- **Short problem 1**: According to the ACH passage, how long has the banking system used the ACH method?

- **Given passage**:
══════════

Automated Clearing House (ACH)

While it may seem similar to a wire transfer, a transaction accomplished with the help of an automated clearing house (ACH) is not the same thing. The banking system has utilized the ACH method for more than 40 years. These types of transactions can be quite convenient and are the type utilized when when you use online bill pay, and often when you use your debit card.

When you arrange for the electronic transfer of funds, all of the information is included in a batch, which is then sent to the clearing house. All of the transactions in the batch are then handled by the clearing house, rather than as a direct bank-to-bank transaction. Additionally, banks receive their ACH transactions at once, as well, processing those as a single transaction, in a batch. This approach simplifies the process, since each individual transaction does not need individual attention - it is all automated.

As a result, your money is not available as quickly as it often is with a wire transfer. The ACH process can be more convenient and is less expensive, but it also takes a little bit longer. This is why you often have to make sure that bill payments are scheduled a few days early. Additionally, when you deposit a check, the ACH system means that the funds from the check writer’s bank will not be cleared until the batch is run. So you will not have access to all of your money until at least the next day in many cases (and sometimes longer). You need to account for this when making deposits and planning on automatic bill pay and other transactions. Otherwise, your payments might not be received in time, and you might be subject to overdraft fees.

══════════

- **Short problem 2**: Reproduce the records below line for line, with no changes, and omit the pictures from your copy.

══════════

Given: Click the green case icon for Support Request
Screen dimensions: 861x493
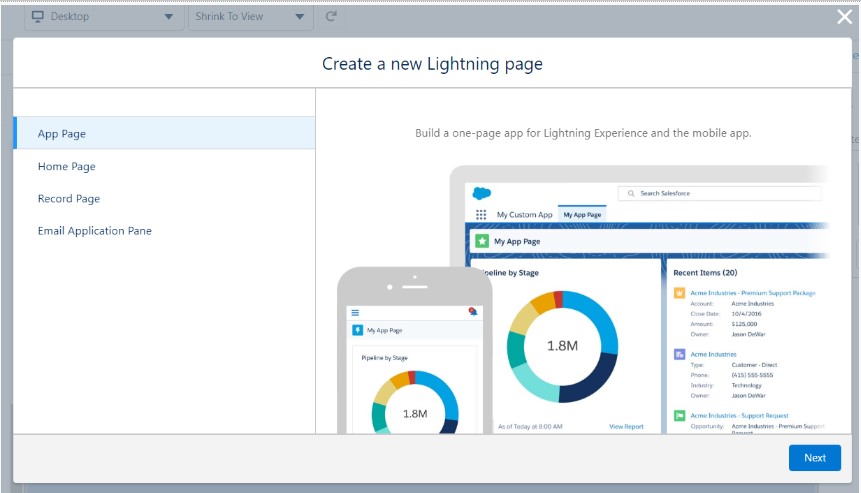Looking at the screenshot, I should click(x=679, y=415).
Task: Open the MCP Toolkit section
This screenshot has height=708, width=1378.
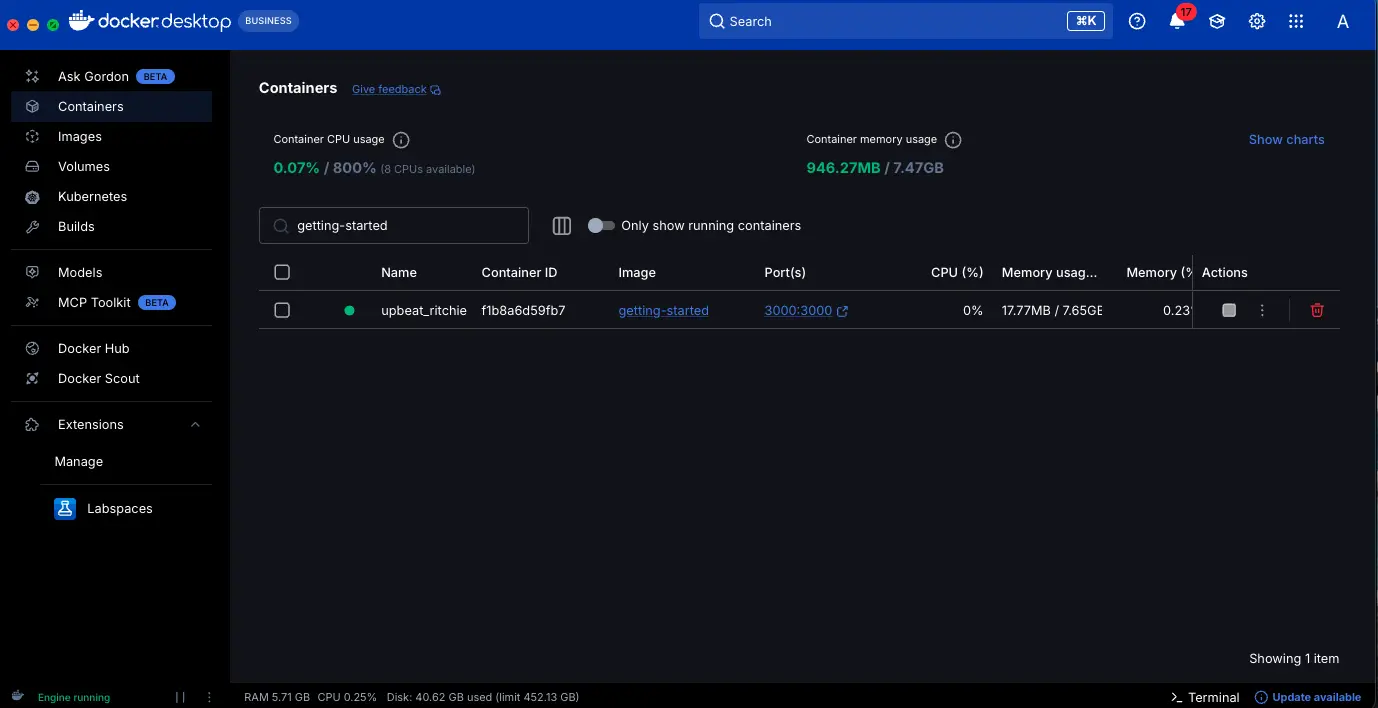Action: click(x=96, y=302)
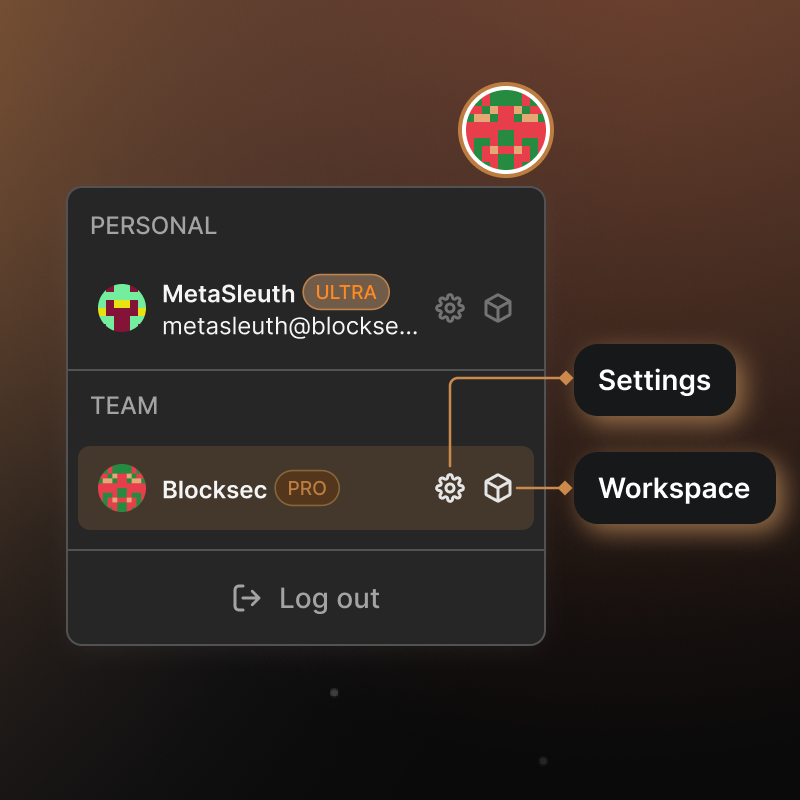Click the large profile avatar above the menu

506,130
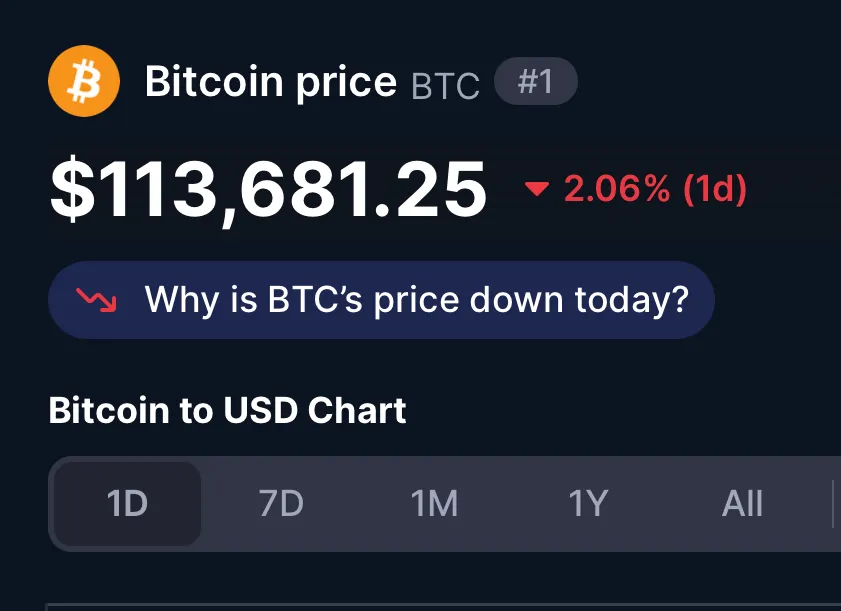
Task: Click the red downward triangle indicator
Action: pyautogui.click(x=536, y=189)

══════════

- **Full solution 1**: More than 40 years.

- **Full solution 2**:
Given: Click the green case icon for Support Request
Screen dimensions: 861x493
Looking at the screenshot, I should click(x=679, y=415).
Task: Open the MCP Toolkit section
This screenshot has height=708, width=1378.
Action: click(x=96, y=302)
Click the large profile avatar above the menu

506,130
Task: Click the red downward triangle indicator
Action: pyautogui.click(x=536, y=189)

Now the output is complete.